*** Begin section ***

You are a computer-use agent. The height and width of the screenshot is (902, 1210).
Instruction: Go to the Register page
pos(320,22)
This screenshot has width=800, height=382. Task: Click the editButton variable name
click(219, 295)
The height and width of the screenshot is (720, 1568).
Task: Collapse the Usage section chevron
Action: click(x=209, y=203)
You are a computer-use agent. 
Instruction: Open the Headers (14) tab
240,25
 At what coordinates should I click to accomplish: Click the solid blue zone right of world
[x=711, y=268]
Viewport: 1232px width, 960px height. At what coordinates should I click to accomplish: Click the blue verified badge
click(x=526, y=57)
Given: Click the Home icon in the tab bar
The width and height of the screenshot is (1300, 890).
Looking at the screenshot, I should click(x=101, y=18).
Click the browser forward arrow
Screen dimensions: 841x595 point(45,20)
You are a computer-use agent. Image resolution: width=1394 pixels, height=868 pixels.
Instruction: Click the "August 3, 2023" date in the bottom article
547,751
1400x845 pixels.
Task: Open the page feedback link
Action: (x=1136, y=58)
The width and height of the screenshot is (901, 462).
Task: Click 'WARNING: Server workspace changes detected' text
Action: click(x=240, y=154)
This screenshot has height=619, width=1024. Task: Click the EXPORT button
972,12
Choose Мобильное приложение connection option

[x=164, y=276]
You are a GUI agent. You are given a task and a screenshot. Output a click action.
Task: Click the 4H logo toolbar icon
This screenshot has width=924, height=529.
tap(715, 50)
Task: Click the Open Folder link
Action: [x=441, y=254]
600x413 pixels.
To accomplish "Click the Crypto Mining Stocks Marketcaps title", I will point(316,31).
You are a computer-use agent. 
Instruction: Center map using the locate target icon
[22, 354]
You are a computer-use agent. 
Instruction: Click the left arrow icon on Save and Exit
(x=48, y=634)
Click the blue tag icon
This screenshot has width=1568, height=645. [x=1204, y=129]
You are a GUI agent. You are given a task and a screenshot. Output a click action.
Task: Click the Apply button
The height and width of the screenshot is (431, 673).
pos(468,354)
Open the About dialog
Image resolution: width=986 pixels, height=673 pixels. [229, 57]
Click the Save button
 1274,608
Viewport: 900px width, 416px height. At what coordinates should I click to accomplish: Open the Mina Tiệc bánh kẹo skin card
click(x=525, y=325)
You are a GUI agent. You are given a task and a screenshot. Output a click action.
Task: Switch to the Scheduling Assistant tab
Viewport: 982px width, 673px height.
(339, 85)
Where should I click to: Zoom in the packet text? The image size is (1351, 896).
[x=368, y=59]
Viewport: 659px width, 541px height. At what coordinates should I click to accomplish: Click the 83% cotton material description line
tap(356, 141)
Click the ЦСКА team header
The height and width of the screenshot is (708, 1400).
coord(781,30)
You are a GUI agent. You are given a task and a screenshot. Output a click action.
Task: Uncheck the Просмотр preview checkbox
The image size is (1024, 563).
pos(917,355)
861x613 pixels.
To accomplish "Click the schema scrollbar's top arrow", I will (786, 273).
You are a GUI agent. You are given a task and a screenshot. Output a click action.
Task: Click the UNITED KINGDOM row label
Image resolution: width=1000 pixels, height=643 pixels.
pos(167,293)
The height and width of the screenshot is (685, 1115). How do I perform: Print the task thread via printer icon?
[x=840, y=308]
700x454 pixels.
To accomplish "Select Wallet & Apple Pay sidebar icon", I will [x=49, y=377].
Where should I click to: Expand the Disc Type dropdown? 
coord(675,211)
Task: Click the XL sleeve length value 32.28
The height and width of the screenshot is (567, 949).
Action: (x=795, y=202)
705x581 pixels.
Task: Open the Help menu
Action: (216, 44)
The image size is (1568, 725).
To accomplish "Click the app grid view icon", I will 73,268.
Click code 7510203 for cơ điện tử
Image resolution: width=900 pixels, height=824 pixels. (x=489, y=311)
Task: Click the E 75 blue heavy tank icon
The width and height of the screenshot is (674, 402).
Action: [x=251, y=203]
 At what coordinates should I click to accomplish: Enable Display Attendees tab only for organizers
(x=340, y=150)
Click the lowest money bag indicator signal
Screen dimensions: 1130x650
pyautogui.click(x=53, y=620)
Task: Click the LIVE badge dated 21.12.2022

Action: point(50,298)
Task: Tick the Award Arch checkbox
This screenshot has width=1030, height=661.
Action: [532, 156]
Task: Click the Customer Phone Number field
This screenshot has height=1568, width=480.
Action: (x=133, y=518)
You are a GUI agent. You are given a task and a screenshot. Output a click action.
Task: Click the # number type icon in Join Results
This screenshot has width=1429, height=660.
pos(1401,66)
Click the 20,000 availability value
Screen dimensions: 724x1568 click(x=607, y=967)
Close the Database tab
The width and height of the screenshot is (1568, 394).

*** End section ***

Using the entries above, give again exactly the lines from the line holding "The height and width of the screenshot is (685, 1115)." through the line holding "Task: Click the XL sleeve length value 32.28". Include both end lines and nothing else.

The height and width of the screenshot is (685, 1115). How do I perform: Print the task thread via printer icon?
[x=840, y=308]
700x454 pixels.
To accomplish "Select Wallet & Apple Pay sidebar icon", I will [x=49, y=377].
Where should I click to: Expand the Disc Type dropdown? 
coord(675,211)
Task: Click the XL sleeve length value 32.28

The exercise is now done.